INPUT MATERIAL:
[Begin]
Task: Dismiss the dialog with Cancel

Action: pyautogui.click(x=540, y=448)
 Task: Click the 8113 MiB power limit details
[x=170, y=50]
[End]
[Begin]
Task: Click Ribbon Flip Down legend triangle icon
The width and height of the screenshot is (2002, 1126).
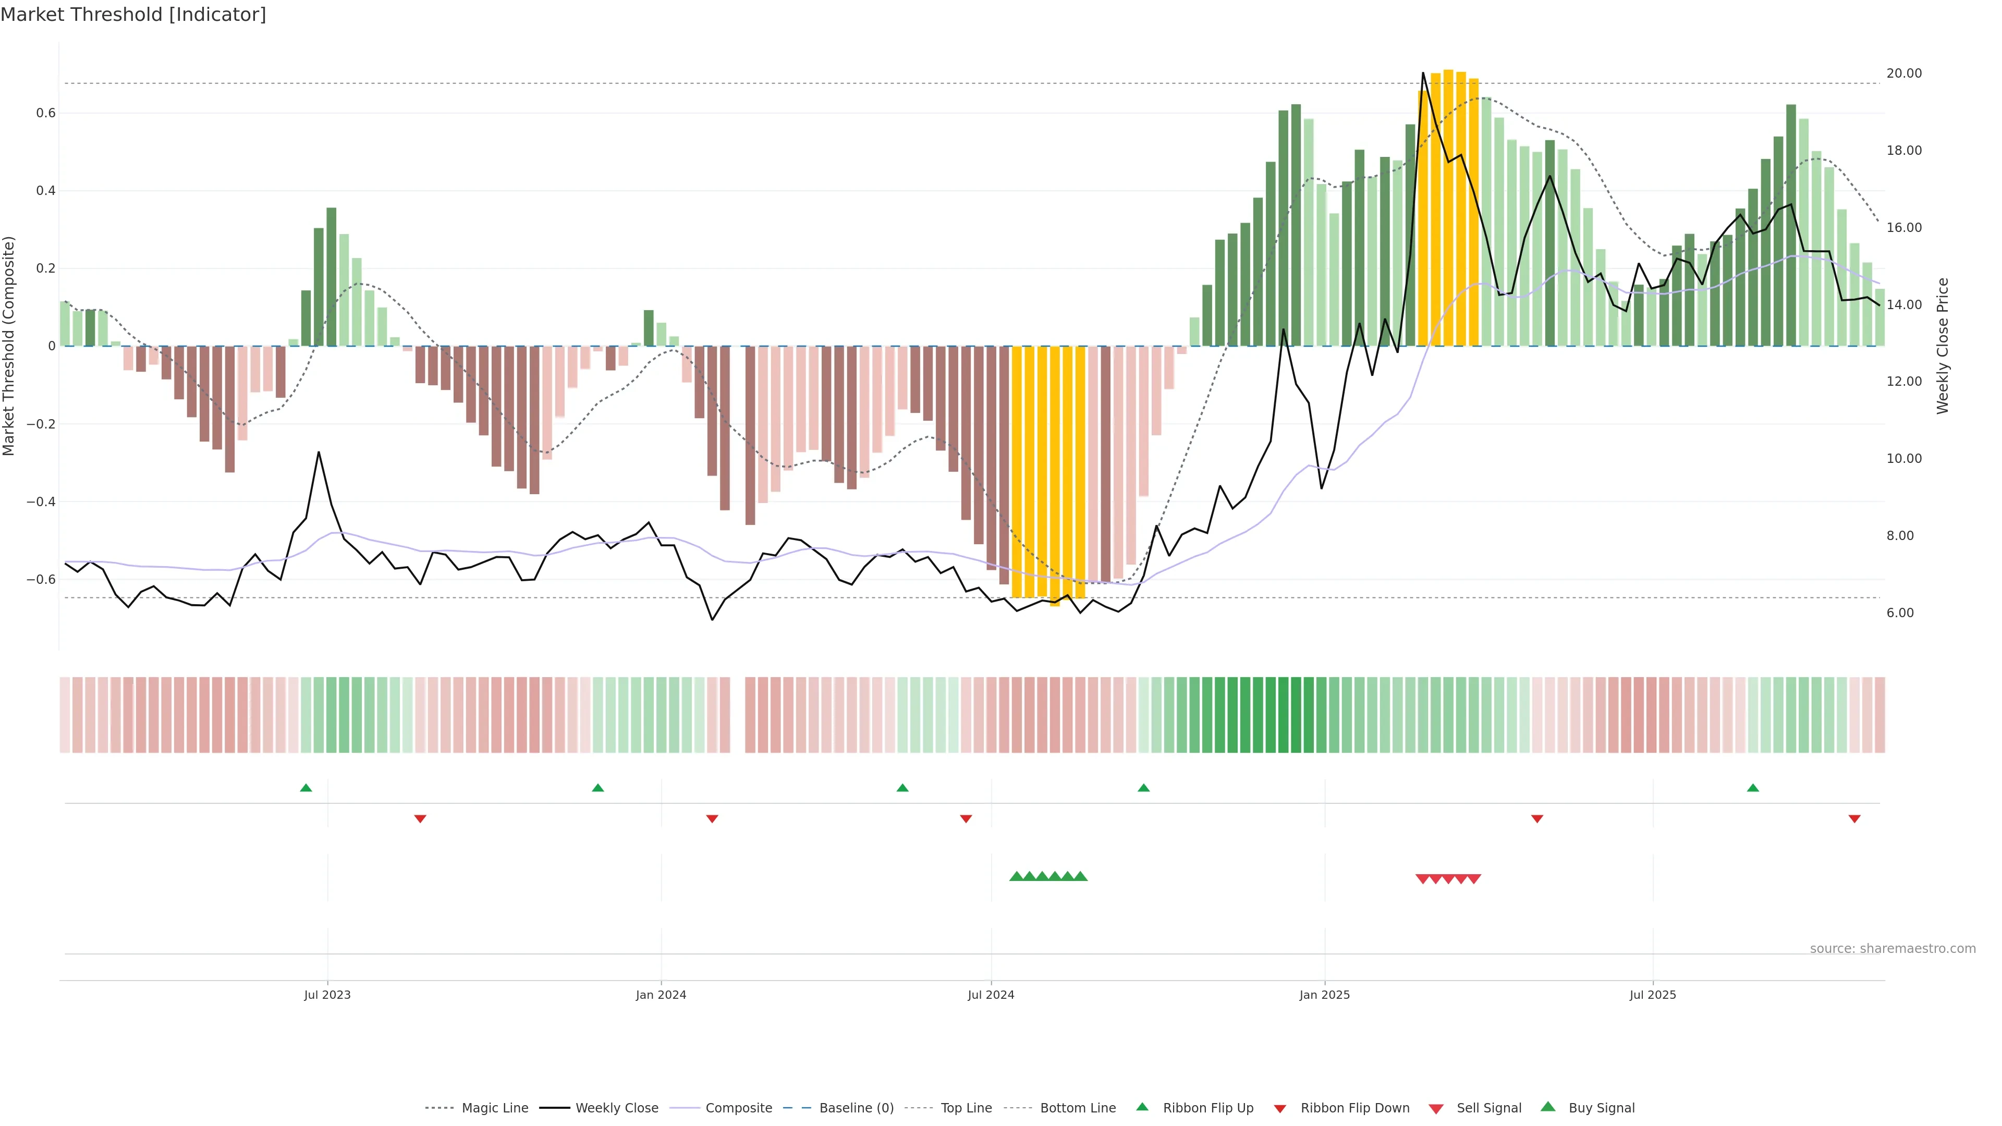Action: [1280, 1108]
[End]
GOAL: Change "legend" to "caption" in the material between the lines holding "Task: Click Ribbon" and "Action: [1280, 1108]", inclusive, and reproduce those lines with nothing else altered. Leave the pictures out of your answer.

RESULT OF THE EXERCISE:
Task: Click Ribbon Flip Down caption triangle icon
The width and height of the screenshot is (2002, 1126).
Action: [1280, 1108]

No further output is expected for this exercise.